We rarely pause to consider it, but we carry around a three-pound fixer in our heads. In between governing our walking and talking and breathing, our brains are adept at sprinting ahead of us to clear the disarray. It’s an uncanny ability that I am in awe of and appreciate greatly. Until it gets in the way. For example, when I’m polishing up a piece of writing-- doing final editing, not the kind where you’re trying to clarify thoughts or clean out unnecessary adjectives, but the kind where you’re just trying to make sure you spelled names correctly or you didn’t type two articles in a row like ‘a a horse’ or ‘the the doorknob’—sometimes my brain gets ahead of itself.  It gets in feisty, show-off mode and makes things right before I can even recognize that they’re wrong. It adds words for me that are not on the page, skips right over some that don’t belong, and rearranges the letters to make misspelled words seem right. Sometimes I re-read a piece fifteen times and cannot see the spills. While I appreciate the expertise of the computer in my skull, there are occasions when I’d prefer that it lay low for just a bit.

But that’s not how it’s wired. Brain cells are always working even when we don’t have them on specific assignment.  And the work they do is shaped by past experiences. They go where we have trained them to go. What we’ve exposed ourselves to, what we’ve done, where we’ve been… it all congeals together creating a road map for what the brain does next. That’s why I read the words well spelled and see Cintas everywhere. The best computer that will ever exist gives me what it thinks I want.

Coaches have long told athletes to write down what they crave to do. We tell them to read the list daily, to listen to themselves say the words over and over out loud. And we reiterate that the more specifically they describe their objectives, the more likely their brains are to be able to bring them to fruition. Positive affirmations are big, big business for a reason. Repetitive thinking patterns build ruts that future thoughts fall into. Our brains are consummate pleasers. They’ll work quite hard to give us what we tell them we’d like to get.

Retrieved from https://www.galvestonislandtreeconservancy.org/

A while back, I was talking to a friend about this beautiful mimosa tree in my neighbor’s front yard.  Mimosas have these feathery green fern-like leaves with beautiful pink plumes that smell as good as they look. Together we bemoaned how much we missed them, as they were everywhere, it seemed, in the respective small towns where we grew up. Neither of us could remember the last time we saw one in the area where we live. 

The following day, on a walk, I noticed one just around the corner from my house. I couldn’t believe it had been hiding in plain sight.  Then I snapped a picture of one blooming among some oaks on the next street over.  By the time I’d finished my three-mile course, I’d counted 17 mimosas that I’d never even seen.  They weren’t extinct in Norman, Oklahoma.  They’d just gotten deeply buried under piles inside my mind. 

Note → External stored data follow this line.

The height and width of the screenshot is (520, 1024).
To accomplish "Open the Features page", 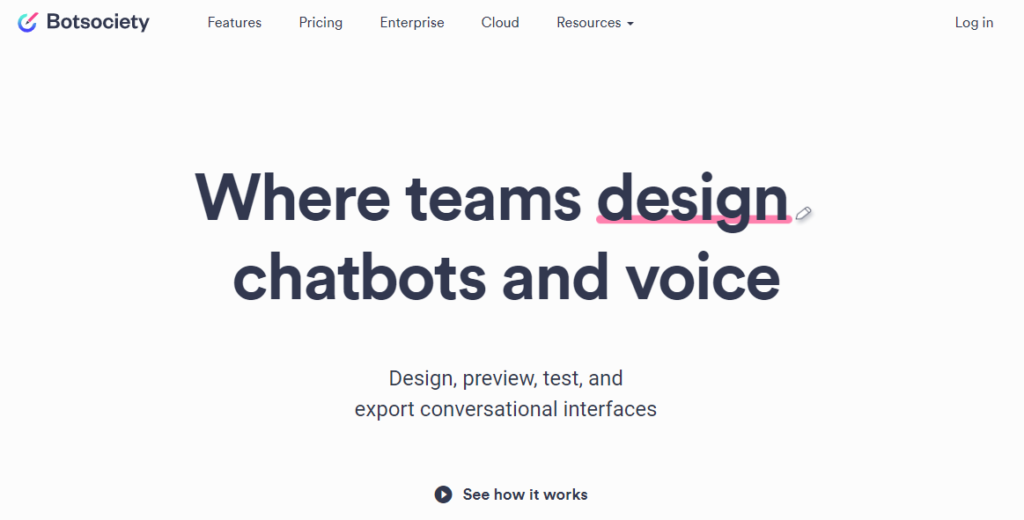I will point(234,22).
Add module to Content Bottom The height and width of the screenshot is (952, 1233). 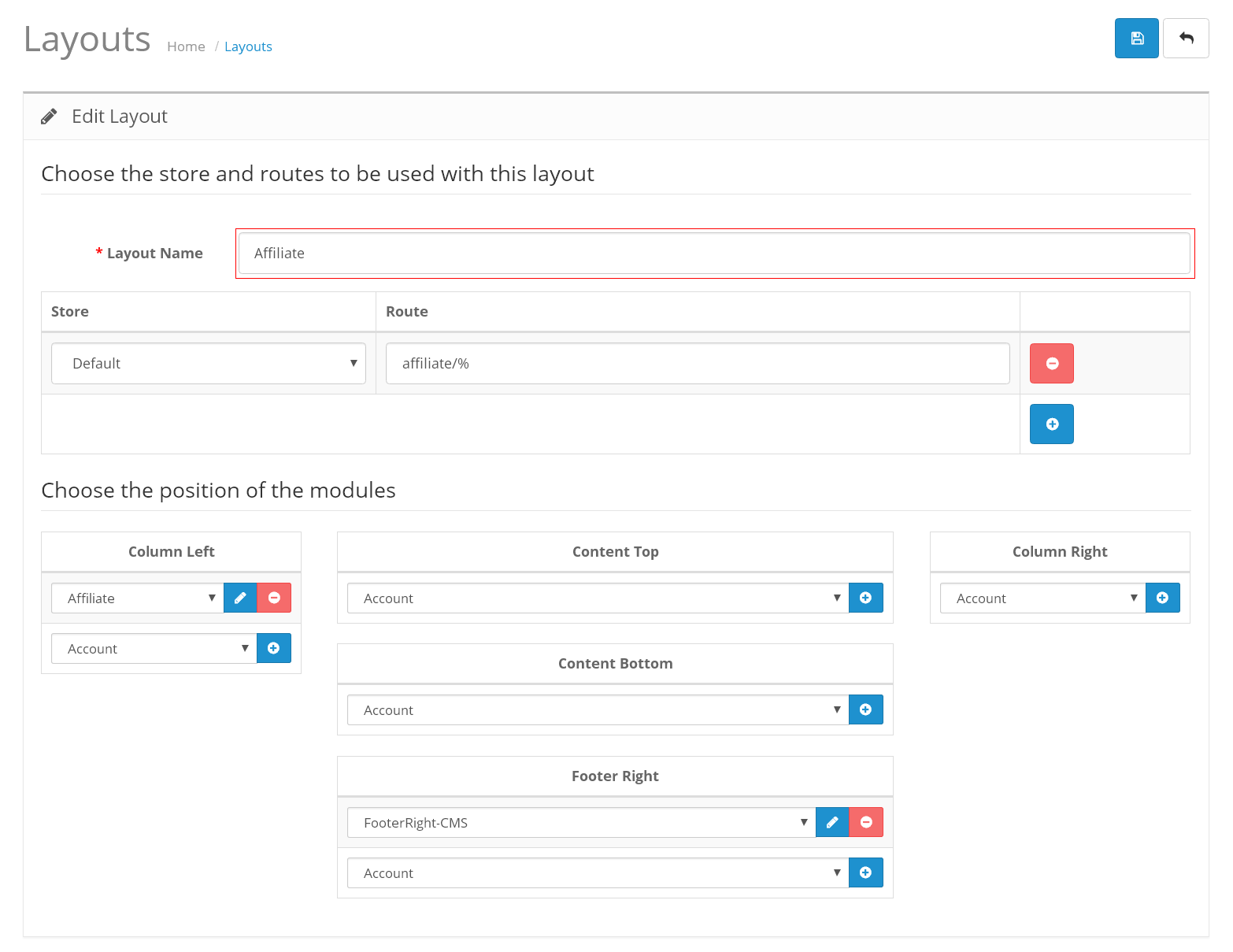tap(865, 710)
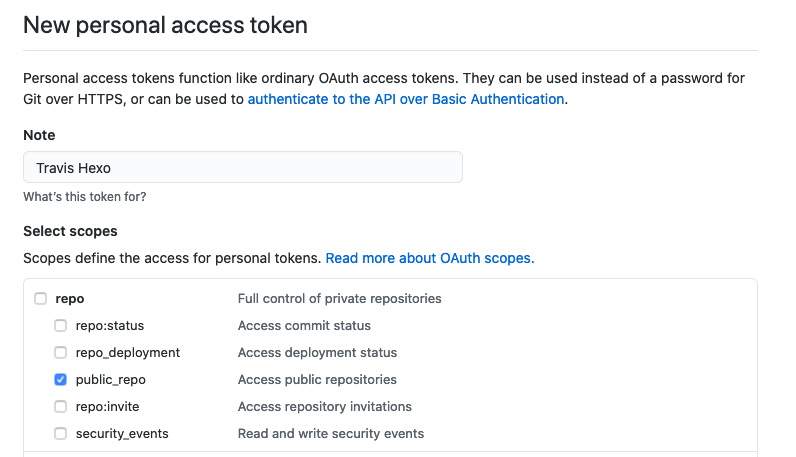Click the security_events label text
The width and height of the screenshot is (796, 457).
tap(122, 433)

The brain will follow the trail we leave for it whether we realize we’ve dropped breadcrumbs or not.  Its modus operandi is picking up on clues. The clear, the faint, the not-even-aware-ofs—they all become marching orders for the dutiful watchman that never stops working. Even while we sleep.


P.S. This will make you feel like a genius…

“You might not realize it, but your brain is a code-cracking machine.

For emaxlpe, it deson’t mttaer in waht oredr the ltteers in a wrod aepapr, the olny iprmoatnt tihng is taht the frist and lsat ltteer are in the rghit pcale. The rset can be a toatl mses and you can sitll raed it wouthit pobelrm.

S1M1L4RLY, Y0UR M1ND 15 R34D1NG 7H15 4U70M471C4LLY W17H0U7 3V3N 7H1NK1NG 4B0U7 17.” (Wolchover, 2012).